A New Study Has Shown That Those Who Take Stimulant Medications Like Adderall Or Ritalin For ADHD Are At An Increased Risk Of Developing Cardiomyopathy Over Time

Milan - - illustrative purposes only

New research has shown an increased risk of cardiomyopathy, or a weakened heart muscle, over time among those who take stimulant medications like Adderall or Ritalin for ADHD.

But, it’s crucial to note that, according to researchers, the overall risk is still considered to be low.

The team, whose findings are set to be showcased at the American College of Cardiology’s Annual Scientific Session, analyzed data from more than 12,700 young adults aged 20 to 40 who have been diagnosed with Attention-Deficit/Hyperactivity Disorder (ADHD).

They compared individuals who were prescribed stimulant ADHD medications with those who weren’t taking these drugs. The study revealed that after one year, patients using stimulant medications had a 17% higher chance of developing cardiomyopathy, and this increased risk rose to 57% after eight years in comparison to those not on medication.

Cardiomyopathy is a condition where the heart muscle becomes weakened, making it difficult for the heart to pump blood efficiently. Common symptoms are feeling tired, experiencing shortness of breath, and finding it challenging to exercise or maintain usual levels of activity. As the condition progresses, it can deteriorate further and may eventually result in heart failure.

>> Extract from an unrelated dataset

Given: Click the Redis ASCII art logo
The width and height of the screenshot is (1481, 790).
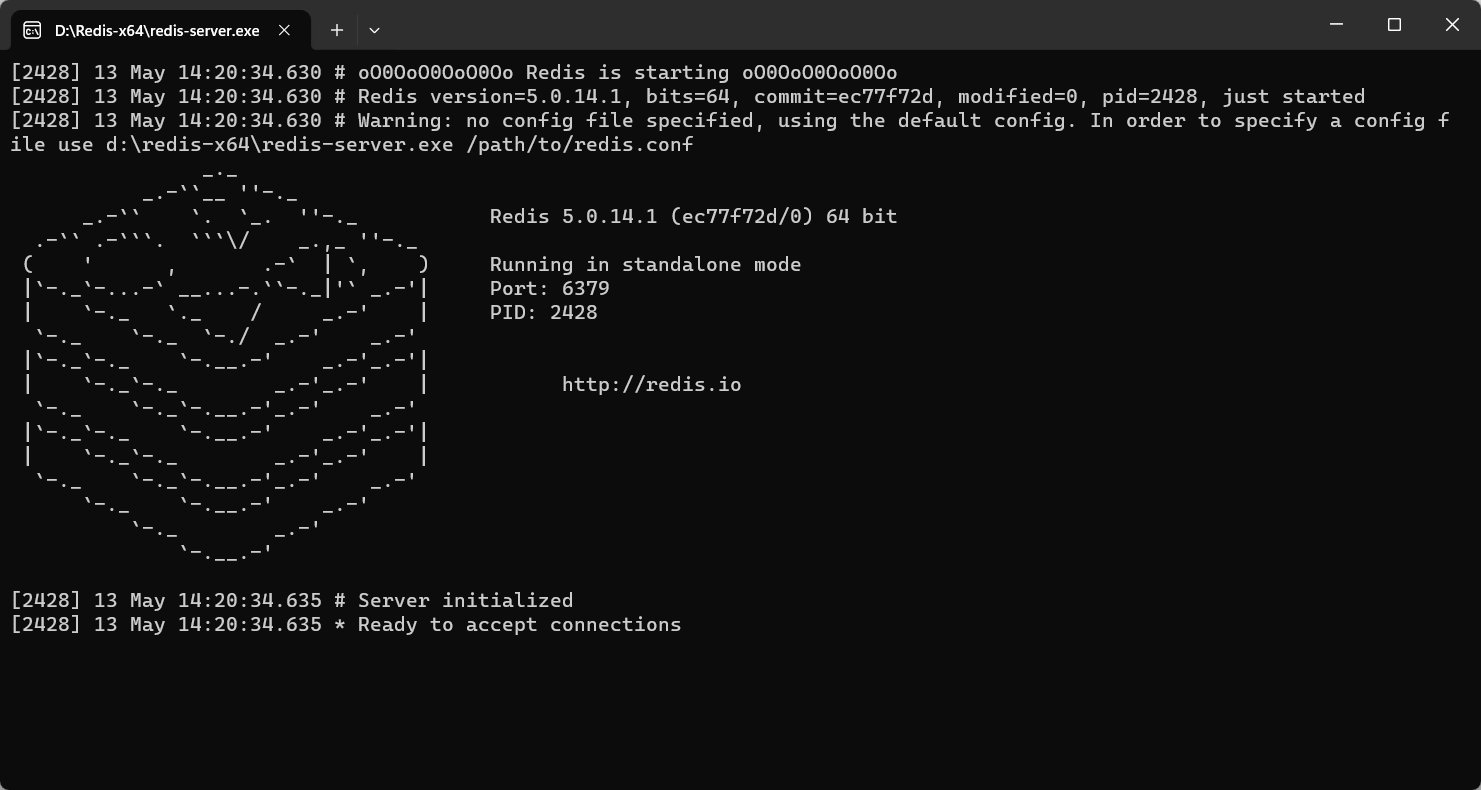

However, the researchers pointed out one crucial detail. Although the rise in risk percentage may seem concerning, the actual occurrence of cardiomyopathy remained quite rare in both groups throughout the 10-year study. After ten years of using stimulants, only 0.72% of patients were found to have developed cardiomyopathy, compared to 0.53% of individuals who weren’t on these medications.

“You can have almost 2,000 patients on these medications for a year, and you might only cause one of them to have cardiomyopathy that they otherwise would not have had, but if you leave them on it for 10 years, 1 in 500 will happen,” explained Pauline Gerard, the study’s lead author and a second-year medical student attending the University of Colorado School of Medicine.

So, Gerard underscored how, when broken down into straightforward figures, the risk remains quite minimal – even over a long duration. She also said these findings shouldn’t fundamentally alter the way doctors decide to prescribe stimulants or the manner in which they evaluate patients before prescribing.

“I don’t think this is a reason to stop prescribing these medications. There’s very little increased risk of these medications over the long term; it’s a real risk, but it’s small,” Gerard noted.